Record set
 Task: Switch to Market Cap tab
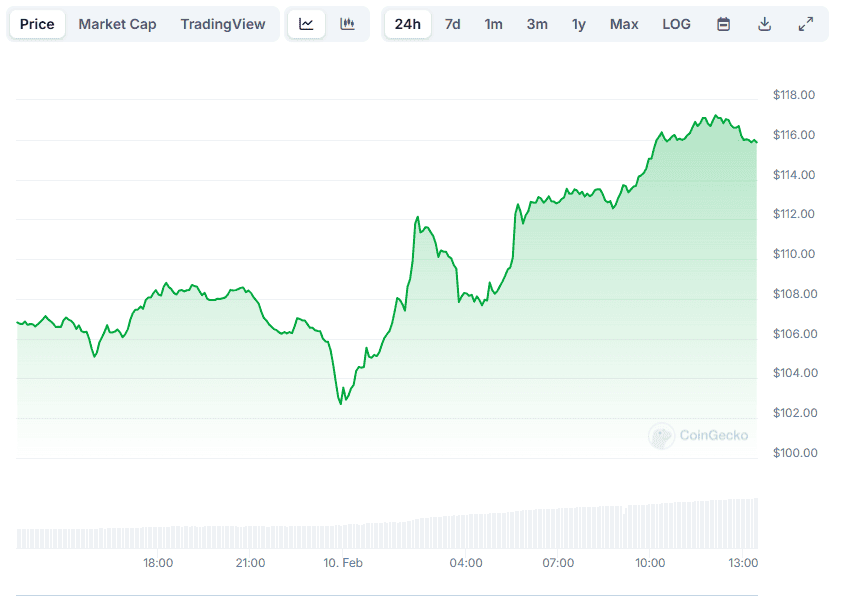pyautogui.click(x=117, y=24)
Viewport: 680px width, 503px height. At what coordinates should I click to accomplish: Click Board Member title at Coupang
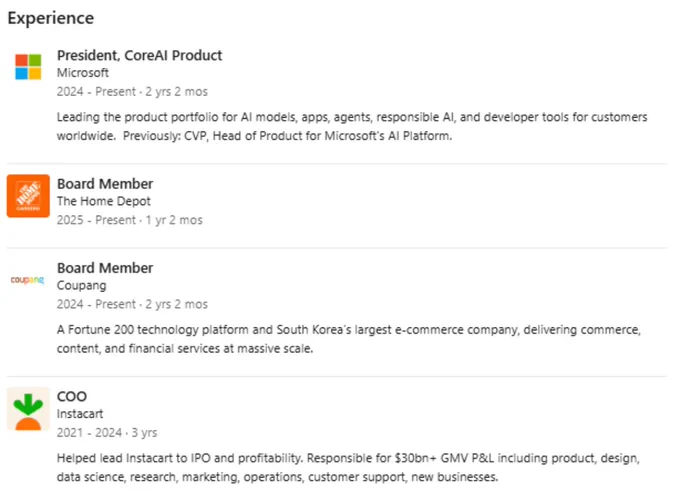[x=105, y=268]
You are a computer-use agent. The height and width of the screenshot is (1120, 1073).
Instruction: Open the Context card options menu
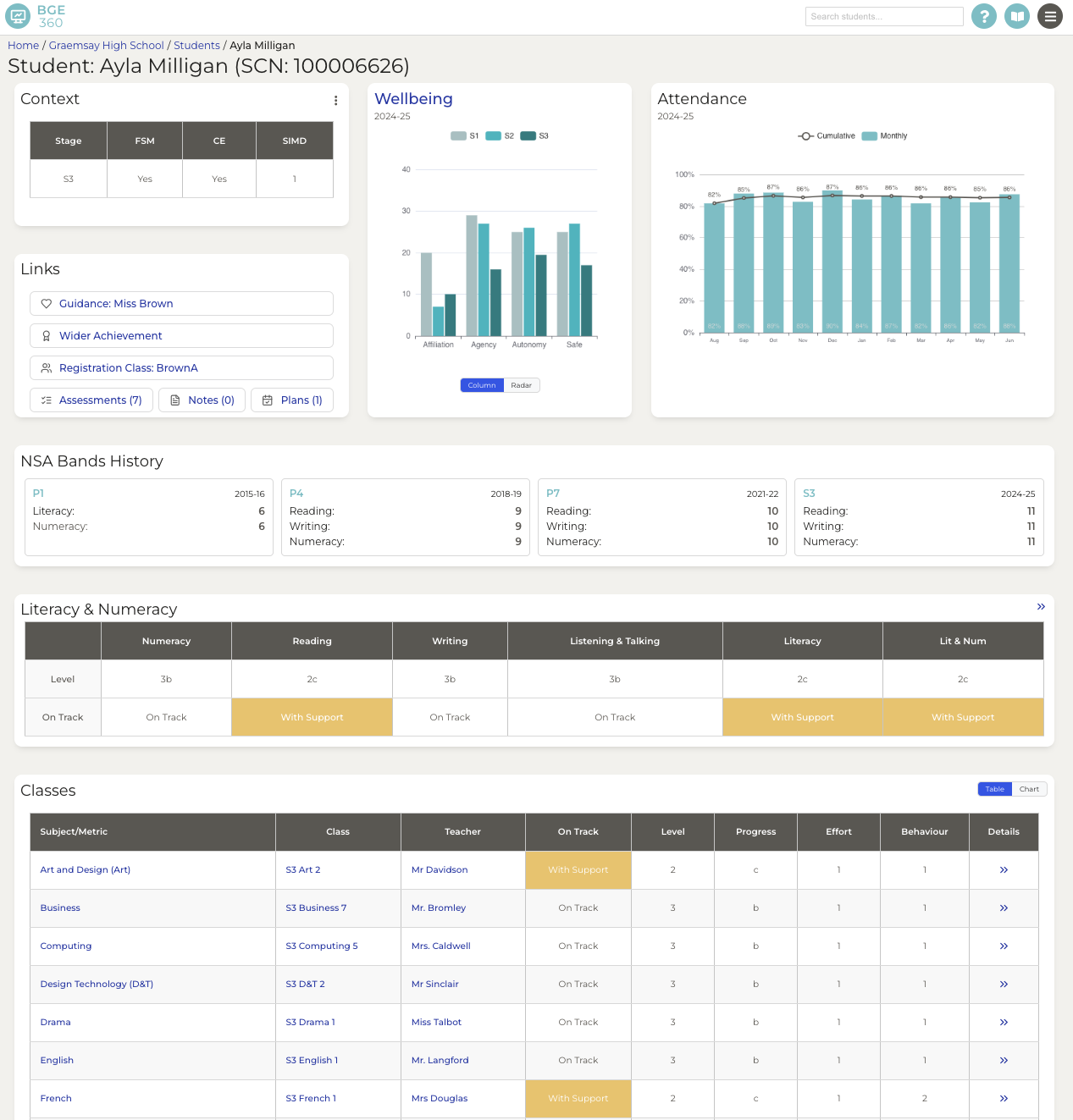point(335,100)
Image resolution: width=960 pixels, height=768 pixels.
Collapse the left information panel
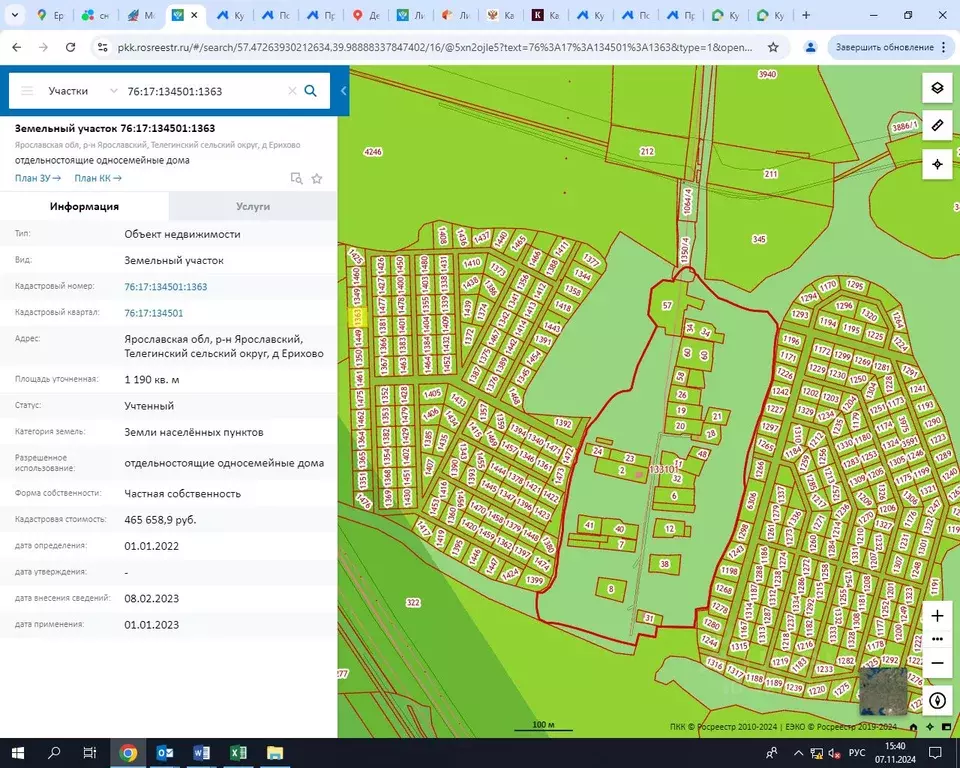pyautogui.click(x=344, y=91)
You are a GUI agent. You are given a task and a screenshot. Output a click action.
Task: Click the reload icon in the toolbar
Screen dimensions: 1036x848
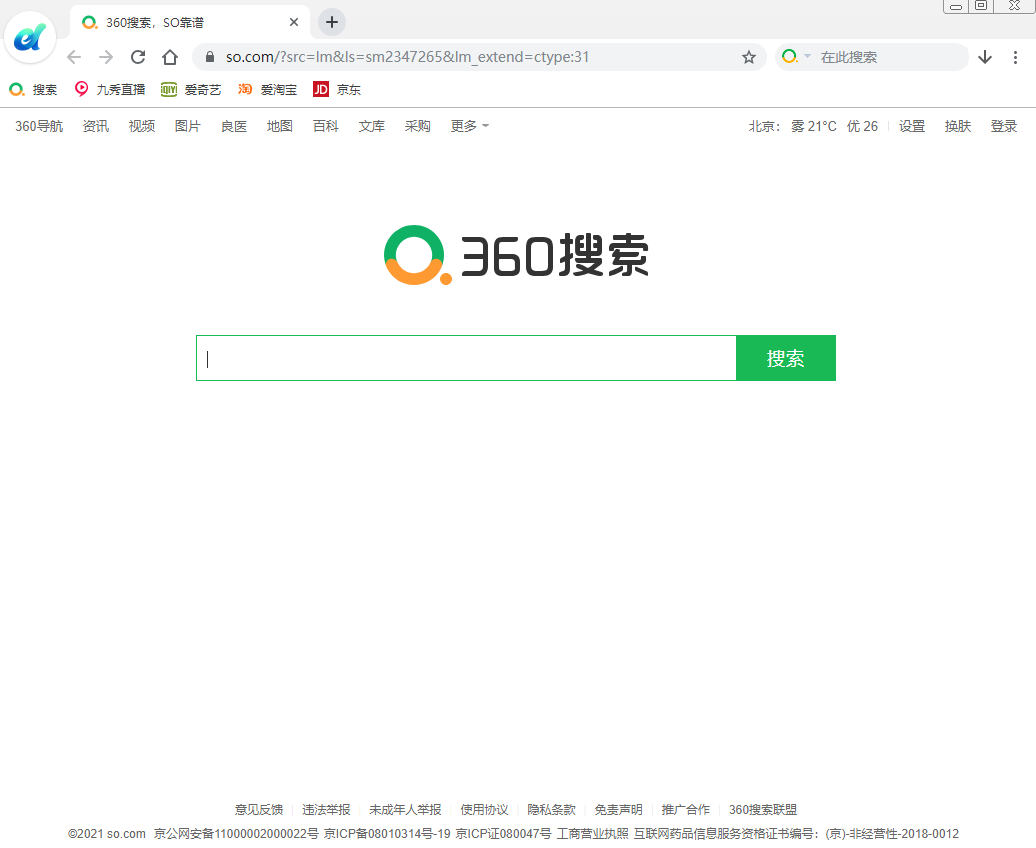coord(137,57)
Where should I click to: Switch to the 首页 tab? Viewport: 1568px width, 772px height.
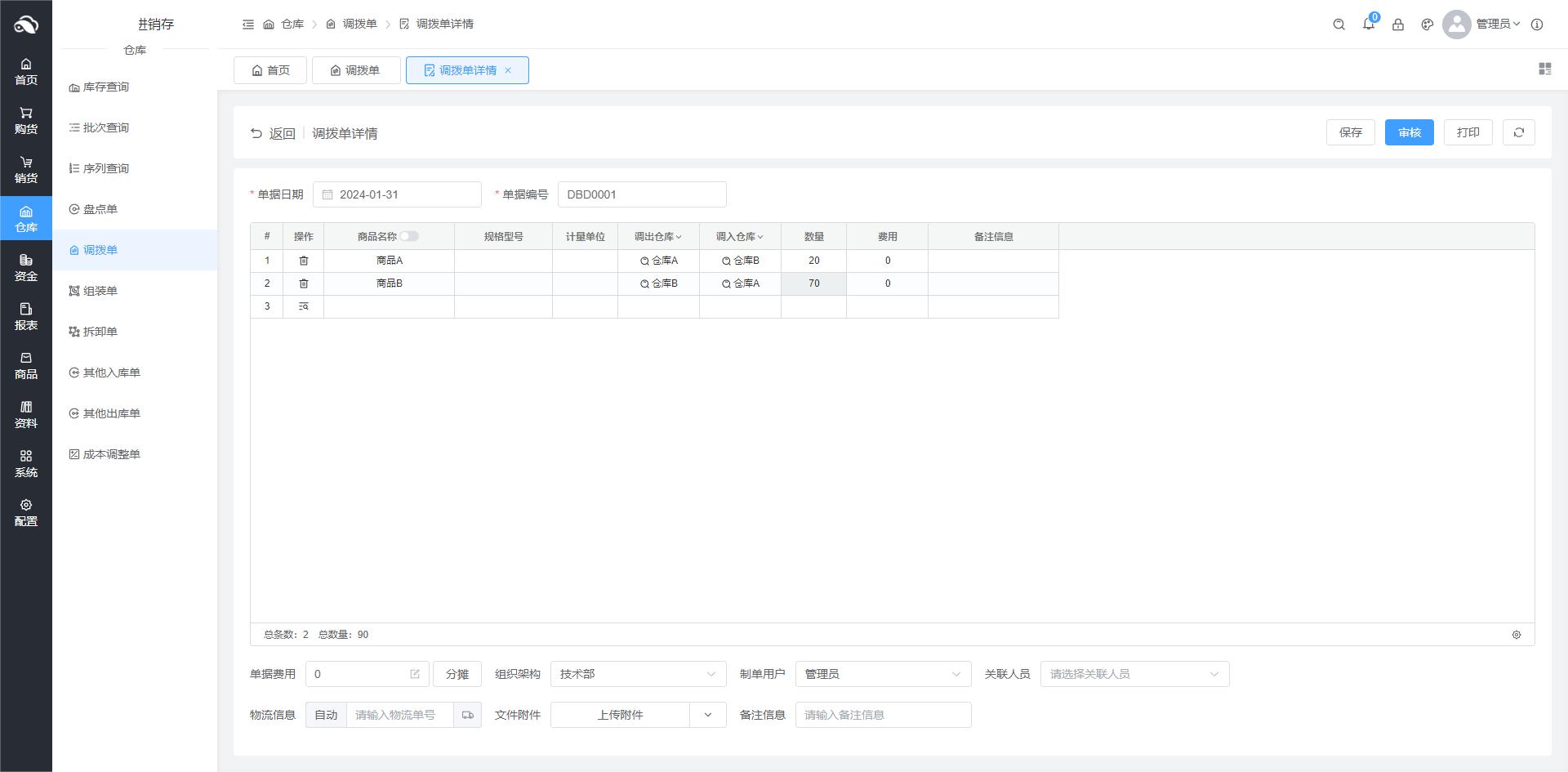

What you have to do
Restate word for word the lines from the one holding "Image resolution: width=960" down through the last line of the records above, and do not include the pictures.

Solution for this exercise
Image resolution: width=960 pixels, height=768 pixels.
Collapse the left information panel
pyautogui.click(x=344, y=91)
You are a GUI agent. You are given a task and a screenshot. Output a click action.
Task: Click the reload icon in the toolbar
Screen dimensions: 1036x848
coord(137,57)
Where should I click to: Switch to the 首页 tab? Viewport: 1568px width, 772px height.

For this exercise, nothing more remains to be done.